### Text block

Let the Frobenius norm of an $m \times n$ matrix $M$ be defined as follows
$$ \| M \|_{F} := \sqrt{\sum_{i,j} M^2_{i,j}}$$
I was told that it can be proved that, if $M$ can be expressed as follows (which we can because of SVD)
$$ M = \sum_{i=1}^r \sigma_i u_i v^T_i $$
Then one can show that the Frobenius norm equivalently be expressed as follows?
$$ \| M \|_{F} = \sqrt{\sum_{i} \sigma_i^2} $$
I was a little stuck on how to do such a proof. This is what I had so far:
I was thinking that maybe since the second expression is a linear combination of outer produced scaled by $\sigma_i$, then one could express each entry of M as follow: $M_{i,j} = \sum^{r}_{i=1} \sigma_i (u_i v^T_i)_{i,j}$. Thus we can substitute:
$$\| M \|^2_{F} = \sum_{i,j} M^2_{i,j} = \sum^n_{j=1} \sum^m_{i=1} \left(\sum^{r}_{i=1} \sigma_i \left(u_i v^T_i \right)_{i,j} \right)^2 = \sum^n_{j=1} \sum^m_{i=1} \left(\sum^{r}_{i=1} \sigma_i \left(u_i v^T_i \right)_{i,j} \right) \left(\sum^{r}_{i=1} \sigma_i \left(u_i v^T_i \right)_{i,j} \right) $$
After that line I got kind of stuck. Though my intuition tells me that if I expand what I have somehow, something magical is going to happens with the combination of outer products of orthonormal vectors and get a bunch of zeros! Probably by re-arranging and forming inner products that evaluate to zero (due to orthogonality) ... Though, not sure how to expand that nasty little guy.

######

> [About this task]
Answer these questions about the Frobenius norm post above:
(a) How does the post define the Frobenius norm of an m × n matrix M?
(b) What does the post say allows M to be expressed as the sum of σ_i u_i v_i^T?
(c) What does the writer's intuition say will produce a bunch of zeros when the expression is expanded?

### Stored data

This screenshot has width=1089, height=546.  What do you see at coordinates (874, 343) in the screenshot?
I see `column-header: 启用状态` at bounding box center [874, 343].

######

> [Result of the exercise]
(a) It is the square root of the sum, over all i and j, of the squared entries M_{i,j}.
(b) The SVD allows it.
(c) Rearranging the combination of outer products of orthonormal vectors into inner products will produce them, because those inner products evaluate to zero due to orthogonality.